JAKARTA, BANPOS – Pemerintah telah membuat aturan baru bagi pengguna transportasi darat yang mana selain harus menunjukan vaksin minimal dosis pertama tapi juga menggunakan hasil negatif tes PCR atau Antigen bagi perjalanan sejauh 250 km atau perjalanan selama 4 jam.
Ketua Pengurus Harian Yayasan Lembaga Konsumen Indonesia (YLKI) Tulus Abadi mengatakan, terdapat keanehan dalam tataran implementasi kebijakan tersebut. Bahkan, menurutnya hanya bagus di atas kertas saja dan nuansa bisnisnya makin kentara.
“Wacana kebijakan wajib tes antigen bagi pengguna ranmor pribadi, hanya bagus di atas kertas saja. Tapi pada tataran implementasi kebijakan tersebut menggelikan dan mengada-ada. Nuansa bisnisnya makin kentara,” kata Tulus Abadi kepada JawaPos.com, Senin (1/11).
Tulus mengungkapkan, wajib antigen bagi penumpang bus juga dianggap kebijakan yang aneh. Sebab, harga tes antigen cenderung lebih mahal dari ongkosnya tarif bis. “Masak tarif antigennya lebih mahal dari pada tarif busnya,” tuturnya.
Tulus melanjutkan, pengawasan di lapangan juga sangat sulit. Sebab akan berpotensi membuat chaos lalu lintas, khususnya utk pengguna kendaraan motor pribadi. “Akibatnya malah menimbulkan kerumunan,” ucapnya.

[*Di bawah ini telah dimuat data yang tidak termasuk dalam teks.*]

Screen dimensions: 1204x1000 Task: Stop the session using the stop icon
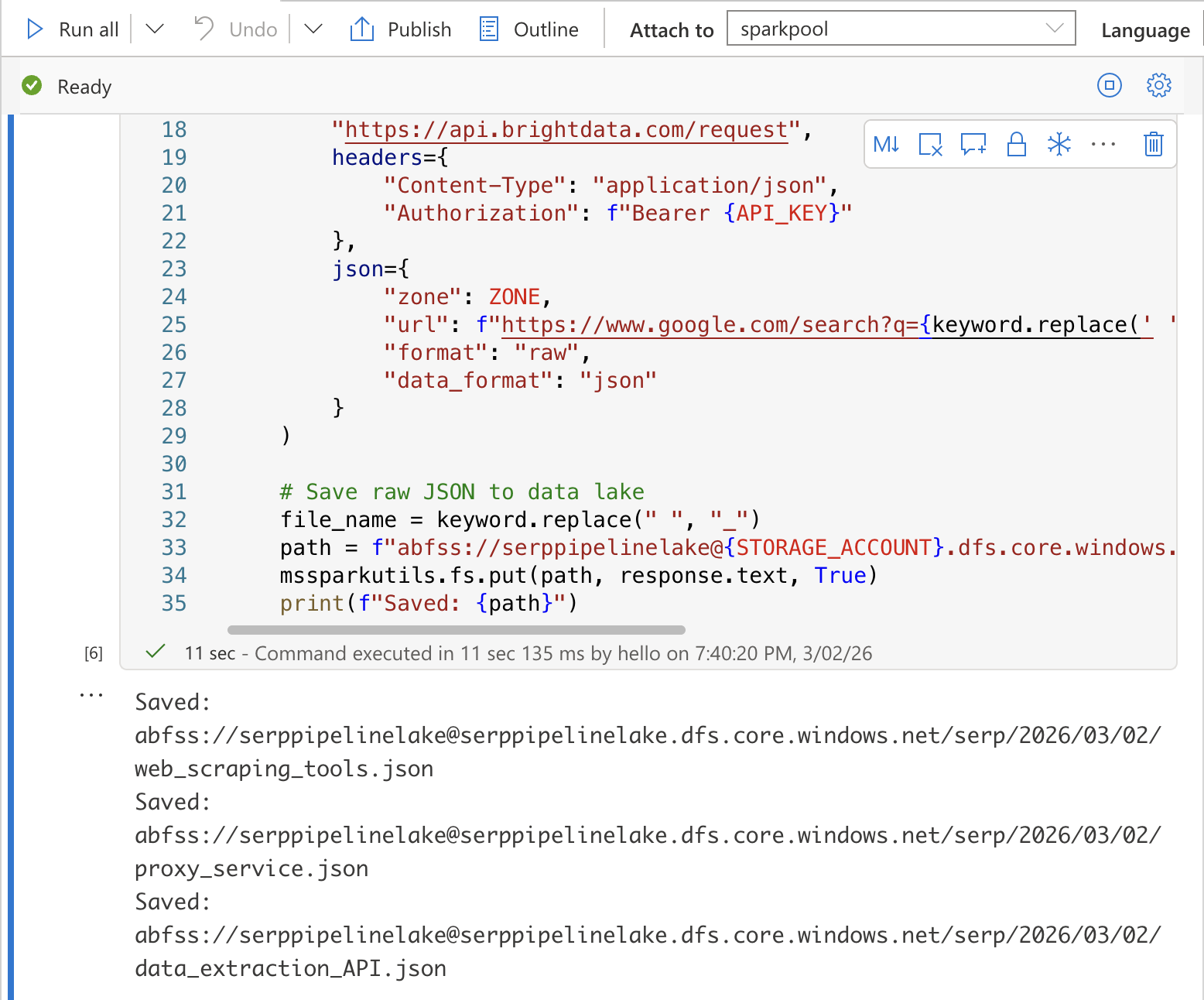point(1109,85)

Dengan demikian, Tulus meminta pemerintah mempertimbangkan kembali terkait aturan perjalanan atau mobilitas transportasi. “Jadi pemerintah tidak boleh main patgulipat dong. Setelah wajib PCR bagi pesawat diprotes kanan kiri dan kemudian direduksi menjadi wajib antigen. Sekarang antigen mau mewajibkan untuk ranmor pribadi. Ini namanya absurd policy,” ungkapnya.

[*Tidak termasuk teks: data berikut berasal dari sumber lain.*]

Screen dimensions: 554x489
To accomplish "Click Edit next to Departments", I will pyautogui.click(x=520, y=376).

Bahkan, pemerintah seharusnya menertibkan tarif PCR yg masih tinggi. Harga tarif tes PCR masih berbeda-beda dan memberatkan masyarakat.
Sebab, menurut laporan konsumen, sebuah laboratorium di Solo menerapkan tarif sebesar Rp600 ribu untuk hasil 1×24 jam. “Atau pihak lab menggunakan jurus same day atau istilah PCR express agar tarifnya lebih mahal. Saya barusan tes PCR dg kategori same day tarifnya Rp650.000,” pungkasnya.
Terpisah, Juru Bicara Menteri Koordinator Bidang Kemaritiman dan Investasi (Menko Marves) Luhut Binsar Pandjaitan, Jodi Mahardi, mengklarifikasi isu soal dugaan Luhut cawe-cawe bisnis tes PCR, sejak awal pandemi Covid-19. Melalui PT Genomik Solidaritas Indonesia (GSI).